- _Task details_:
Would you repeat each line below precisely as it stands?

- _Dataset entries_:
========================================================================

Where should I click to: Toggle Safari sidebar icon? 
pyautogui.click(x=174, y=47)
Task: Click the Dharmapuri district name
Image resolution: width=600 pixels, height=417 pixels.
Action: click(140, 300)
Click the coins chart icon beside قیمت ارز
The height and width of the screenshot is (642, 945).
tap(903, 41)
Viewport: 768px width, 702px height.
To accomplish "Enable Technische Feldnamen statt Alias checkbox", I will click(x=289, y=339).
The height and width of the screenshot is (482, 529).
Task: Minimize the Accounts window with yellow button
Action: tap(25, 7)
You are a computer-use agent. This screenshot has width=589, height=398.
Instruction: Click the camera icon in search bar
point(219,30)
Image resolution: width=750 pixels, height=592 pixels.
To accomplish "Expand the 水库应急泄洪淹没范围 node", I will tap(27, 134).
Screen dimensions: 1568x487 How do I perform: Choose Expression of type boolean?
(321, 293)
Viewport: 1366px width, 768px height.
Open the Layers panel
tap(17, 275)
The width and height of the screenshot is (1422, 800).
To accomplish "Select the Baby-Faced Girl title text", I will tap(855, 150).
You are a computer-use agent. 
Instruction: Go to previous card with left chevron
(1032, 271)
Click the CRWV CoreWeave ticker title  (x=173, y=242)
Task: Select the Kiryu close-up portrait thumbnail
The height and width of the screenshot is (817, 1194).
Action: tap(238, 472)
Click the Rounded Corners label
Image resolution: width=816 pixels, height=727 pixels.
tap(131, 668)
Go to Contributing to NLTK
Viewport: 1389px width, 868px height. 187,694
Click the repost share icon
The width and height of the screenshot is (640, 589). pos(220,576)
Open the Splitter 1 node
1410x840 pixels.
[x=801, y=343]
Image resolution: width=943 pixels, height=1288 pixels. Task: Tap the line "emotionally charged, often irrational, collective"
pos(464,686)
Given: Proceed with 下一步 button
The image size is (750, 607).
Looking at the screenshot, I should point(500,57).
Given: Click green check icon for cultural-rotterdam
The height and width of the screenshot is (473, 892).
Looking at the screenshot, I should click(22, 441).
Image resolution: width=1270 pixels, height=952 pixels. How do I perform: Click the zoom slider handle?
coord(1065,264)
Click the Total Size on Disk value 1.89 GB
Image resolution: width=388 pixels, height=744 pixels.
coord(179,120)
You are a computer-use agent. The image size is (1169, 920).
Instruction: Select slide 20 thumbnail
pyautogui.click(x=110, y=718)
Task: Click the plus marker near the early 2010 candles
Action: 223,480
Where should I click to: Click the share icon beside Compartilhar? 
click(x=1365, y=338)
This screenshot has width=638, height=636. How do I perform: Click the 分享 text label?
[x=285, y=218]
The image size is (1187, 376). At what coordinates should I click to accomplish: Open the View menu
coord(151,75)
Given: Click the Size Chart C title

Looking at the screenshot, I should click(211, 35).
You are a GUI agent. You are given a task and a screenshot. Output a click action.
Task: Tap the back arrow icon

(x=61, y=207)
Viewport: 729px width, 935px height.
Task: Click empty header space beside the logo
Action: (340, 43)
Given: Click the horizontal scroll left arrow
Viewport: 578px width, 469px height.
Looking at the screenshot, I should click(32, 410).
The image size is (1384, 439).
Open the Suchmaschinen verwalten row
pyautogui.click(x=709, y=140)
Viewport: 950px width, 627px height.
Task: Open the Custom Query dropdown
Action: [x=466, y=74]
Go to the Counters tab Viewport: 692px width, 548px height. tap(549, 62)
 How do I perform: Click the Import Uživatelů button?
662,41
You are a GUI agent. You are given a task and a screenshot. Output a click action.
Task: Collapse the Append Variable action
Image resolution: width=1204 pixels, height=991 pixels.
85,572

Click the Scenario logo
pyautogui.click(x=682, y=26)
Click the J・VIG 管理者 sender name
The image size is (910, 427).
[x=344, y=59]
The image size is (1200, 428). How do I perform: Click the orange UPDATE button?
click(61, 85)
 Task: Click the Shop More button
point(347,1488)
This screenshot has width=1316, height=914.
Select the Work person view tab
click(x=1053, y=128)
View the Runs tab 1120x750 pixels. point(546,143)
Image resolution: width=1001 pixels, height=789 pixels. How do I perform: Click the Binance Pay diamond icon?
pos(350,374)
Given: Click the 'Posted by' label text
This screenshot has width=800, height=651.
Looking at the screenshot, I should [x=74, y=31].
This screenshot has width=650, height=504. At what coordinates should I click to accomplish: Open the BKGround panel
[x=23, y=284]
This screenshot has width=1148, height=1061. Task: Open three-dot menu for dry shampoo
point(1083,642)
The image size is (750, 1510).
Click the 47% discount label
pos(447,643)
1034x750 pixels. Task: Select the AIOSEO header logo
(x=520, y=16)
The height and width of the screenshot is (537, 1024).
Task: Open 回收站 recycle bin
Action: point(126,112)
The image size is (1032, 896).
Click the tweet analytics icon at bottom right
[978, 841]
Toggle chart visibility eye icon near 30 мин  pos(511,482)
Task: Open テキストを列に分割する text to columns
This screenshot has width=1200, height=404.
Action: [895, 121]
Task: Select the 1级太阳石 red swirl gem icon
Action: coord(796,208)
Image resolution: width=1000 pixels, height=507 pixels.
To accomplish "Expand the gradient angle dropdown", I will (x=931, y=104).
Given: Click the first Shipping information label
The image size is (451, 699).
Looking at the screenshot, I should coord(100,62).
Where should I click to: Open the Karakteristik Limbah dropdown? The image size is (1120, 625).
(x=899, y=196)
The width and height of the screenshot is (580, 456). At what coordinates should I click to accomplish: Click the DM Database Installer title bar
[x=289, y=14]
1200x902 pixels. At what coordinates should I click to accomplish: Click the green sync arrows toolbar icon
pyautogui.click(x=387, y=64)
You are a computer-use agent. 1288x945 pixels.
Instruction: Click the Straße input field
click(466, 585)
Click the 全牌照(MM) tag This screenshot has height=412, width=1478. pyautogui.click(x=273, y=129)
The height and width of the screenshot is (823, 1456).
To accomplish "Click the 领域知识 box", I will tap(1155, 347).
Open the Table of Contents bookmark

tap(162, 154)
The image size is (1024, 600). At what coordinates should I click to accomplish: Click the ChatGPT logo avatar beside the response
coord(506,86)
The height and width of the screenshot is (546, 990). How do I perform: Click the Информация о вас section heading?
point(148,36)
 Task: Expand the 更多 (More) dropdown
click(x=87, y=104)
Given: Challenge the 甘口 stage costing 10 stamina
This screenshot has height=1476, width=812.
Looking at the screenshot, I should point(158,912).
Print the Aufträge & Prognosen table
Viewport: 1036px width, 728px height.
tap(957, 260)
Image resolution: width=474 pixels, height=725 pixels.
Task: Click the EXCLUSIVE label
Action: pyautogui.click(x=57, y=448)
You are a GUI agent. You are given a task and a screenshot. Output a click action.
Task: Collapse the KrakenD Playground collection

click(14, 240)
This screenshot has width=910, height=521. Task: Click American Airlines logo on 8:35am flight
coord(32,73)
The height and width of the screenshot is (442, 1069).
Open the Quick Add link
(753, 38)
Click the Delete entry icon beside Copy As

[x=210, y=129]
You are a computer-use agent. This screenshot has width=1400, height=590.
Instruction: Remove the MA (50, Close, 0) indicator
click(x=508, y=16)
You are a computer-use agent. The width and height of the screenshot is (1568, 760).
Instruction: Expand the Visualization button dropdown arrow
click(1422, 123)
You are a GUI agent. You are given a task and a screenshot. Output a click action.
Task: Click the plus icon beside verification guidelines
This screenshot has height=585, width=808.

========================================================================

- _Response for this exercise_:
Where should I click to: Toggle Safari sidebar icon? 
pyautogui.click(x=174, y=47)
Task: Click the Dharmapuri district name
Image resolution: width=600 pixels, height=417 pixels.
Action: click(140, 300)
Click the coins chart icon beside قیمت ارز
The height and width of the screenshot is (642, 945).
tap(903, 41)
Viewport: 768px width, 702px height.
To accomplish "Enable Technische Feldnamen statt Alias checkbox", I will click(x=289, y=339).
The height and width of the screenshot is (482, 529).
Task: Minimize the Accounts window with yellow button
Action: tap(25, 7)
You are a computer-use agent. This screenshot has width=589, height=398.
Instruction: Click the camera icon in search bar
point(219,30)
Image resolution: width=750 pixels, height=592 pixels.
To accomplish "Expand the 水库应急泄洪淹没范围 node", I will tap(27, 134).
Screen dimensions: 1568x487 How do I perform: Choose Expression of type boolean?
(321, 293)
Viewport: 1366px width, 768px height.
Open the Layers panel
tap(17, 275)
The width and height of the screenshot is (1422, 800).
To accomplish "Select the Baby-Faced Girl title text", I will tap(855, 150).
You are a computer-use agent. 
Instruction: Go to previous card with left chevron
(1032, 271)
Click the CRWV CoreWeave ticker title  (x=173, y=242)
Task: Select the Kiryu close-up portrait thumbnail
The height and width of the screenshot is (817, 1194).
Action: tap(238, 472)
Click the Rounded Corners label
Image resolution: width=816 pixels, height=727 pixels.
tap(131, 668)
Go to Contributing to NLTK
Viewport: 1389px width, 868px height. 187,694
Click the repost share icon
The width and height of the screenshot is (640, 589). pos(220,576)
Open the Splitter 1 node
1410x840 pixels.
[x=801, y=343]
Image resolution: width=943 pixels, height=1288 pixels. Task: Tap the line "emotionally charged, often irrational, collective"
pos(464,686)
Given: Proceed with 下一步 button
The image size is (750, 607).
Looking at the screenshot, I should point(500,57).
Given: Click green check icon for cultural-rotterdam
The height and width of the screenshot is (473, 892).
Looking at the screenshot, I should click(22, 441).
Image resolution: width=1270 pixels, height=952 pixels. How do I perform: Click the zoom slider handle?
coord(1065,264)
Click the Total Size on Disk value 1.89 GB
Image resolution: width=388 pixels, height=744 pixels.
coord(179,120)
You are a computer-use agent. The image size is (1169, 920).
Instruction: Select slide 20 thumbnail
pyautogui.click(x=110, y=718)
Task: Click the plus marker near the early 2010 candles
Action: 223,480
Where should I click to: Click the share icon beside Compartilhar? 
click(x=1365, y=338)
This screenshot has width=638, height=636. How do I perform: Click the 分享 text label?
[x=285, y=218]
The image size is (1187, 376). At what coordinates should I click to accomplish: Open the View menu
coord(151,75)
Given: Click the Size Chart C title

Looking at the screenshot, I should click(211, 35).
You are a GUI agent. You are given a task and a screenshot. Output a click action.
Task: Tap the back arrow icon

(x=61, y=207)
Viewport: 729px width, 935px height.
Task: Click empty header space beside the logo
Action: (340, 43)
Given: Click the horizontal scroll left arrow
Viewport: 578px width, 469px height.
Looking at the screenshot, I should click(32, 410).
The image size is (1384, 439).
Open the Suchmaschinen verwalten row
pyautogui.click(x=709, y=140)
Viewport: 950px width, 627px height.
Task: Open the Custom Query dropdown
Action: [x=466, y=74]
Go to the Counters tab Viewport: 692px width, 548px height. tap(549, 62)
 How do I perform: Click the Import Uživatelů button?
662,41
You are a GUI agent. You are given a task and a screenshot. Output a click action.
Task: Collapse the Append Variable action
Image resolution: width=1204 pixels, height=991 pixels.
85,572

Click the Scenario logo
pyautogui.click(x=682, y=26)
Click the J・VIG 管理者 sender name
The image size is (910, 427).
[x=344, y=59]
The image size is (1200, 428). How do I perform: Click the orange UPDATE button?
click(61, 85)
 Task: Click the Shop More button
point(347,1488)
This screenshot has width=1316, height=914.
Select the Work person view tab
click(x=1053, y=128)
View the Runs tab 1120x750 pixels. point(546,143)
Image resolution: width=1001 pixels, height=789 pixels. How do I perform: Click the Binance Pay diamond icon?
pos(350,374)
Given: Click the 'Posted by' label text
This screenshot has width=800, height=651.
Looking at the screenshot, I should [x=74, y=31].
This screenshot has width=650, height=504. At what coordinates should I click to accomplish: Open the BKGround panel
[x=23, y=284]
This screenshot has width=1148, height=1061. Task: Open three-dot menu for dry shampoo
point(1083,642)
The image size is (750, 1510).
Click the 47% discount label
pos(447,643)
1034x750 pixels. Task: Select the AIOSEO header logo
(x=520, y=16)
The height and width of the screenshot is (537, 1024).
Task: Open 回收站 recycle bin
Action: point(126,112)
The image size is (1032, 896).
Click the tweet analytics icon at bottom right
[978, 841]
Toggle chart visibility eye icon near 30 мин  pos(511,482)
Task: Open テキストを列に分割する text to columns
This screenshot has width=1200, height=404.
Action: [895, 121]
Task: Select the 1级太阳石 red swirl gem icon
Action: coord(796,208)
Image resolution: width=1000 pixels, height=507 pixels.
To accomplish "Expand the gradient angle dropdown", I will (x=931, y=104).
Given: Click the first Shipping information label
The image size is (451, 699).
Looking at the screenshot, I should coord(100,62).
Where should I click to: Open the Karakteristik Limbah dropdown? The image size is (1120, 625).
(x=899, y=196)
The width and height of the screenshot is (580, 456). At what coordinates should I click to accomplish: Click the DM Database Installer title bar
[x=289, y=14]
1200x902 pixels. At what coordinates should I click to accomplish: Click the green sync arrows toolbar icon
pyautogui.click(x=387, y=64)
You are a computer-use agent. 1288x945 pixels.
Instruction: Click the Straße input field
click(466, 585)
Click the 全牌照(MM) tag This screenshot has height=412, width=1478. pyautogui.click(x=273, y=129)
The height and width of the screenshot is (823, 1456).
To accomplish "Click the 领域知识 box", I will tap(1155, 347).
Open the Table of Contents bookmark

tap(162, 154)
The image size is (1024, 600). At what coordinates should I click to accomplish: Click the ChatGPT logo avatar beside the response
coord(506,86)
The height and width of the screenshot is (546, 990). How do I perform: Click the Информация о вас section heading?
point(148,36)
 Task: Expand the 更多 (More) dropdown
click(x=87, y=104)
Given: Challenge the 甘口 stage costing 10 stamina
This screenshot has height=1476, width=812.
Looking at the screenshot, I should point(158,912).
Print the Aufträge & Prognosen table
Viewport: 1036px width, 728px height.
tap(957, 260)
Image resolution: width=474 pixels, height=725 pixels.
Task: Click the EXCLUSIVE label
Action: pyautogui.click(x=57, y=448)
You are a GUI agent. You are given a task and a screenshot. Output a click action.
Task: Collapse the KrakenD Playground collection

click(14, 240)
This screenshot has width=910, height=521. Task: Click American Airlines logo on 8:35am flight
coord(32,73)
The height and width of the screenshot is (442, 1069).
Open the Quick Add link
(753, 38)
Click the Delete entry icon beside Copy As

[x=210, y=129]
You are a computer-use agent. This screenshot has width=1400, height=590.
Instruction: Remove the MA (50, Close, 0) indicator
click(x=508, y=16)
You are a computer-use agent. The width and height of the screenshot is (1568, 760).
Instruction: Expand the Visualization button dropdown arrow
click(1422, 123)
You are a GUI agent. You are given a task and a screenshot. Output a click action.
Task: Click the plus icon beside verification guidelines
This screenshot has height=585, width=808.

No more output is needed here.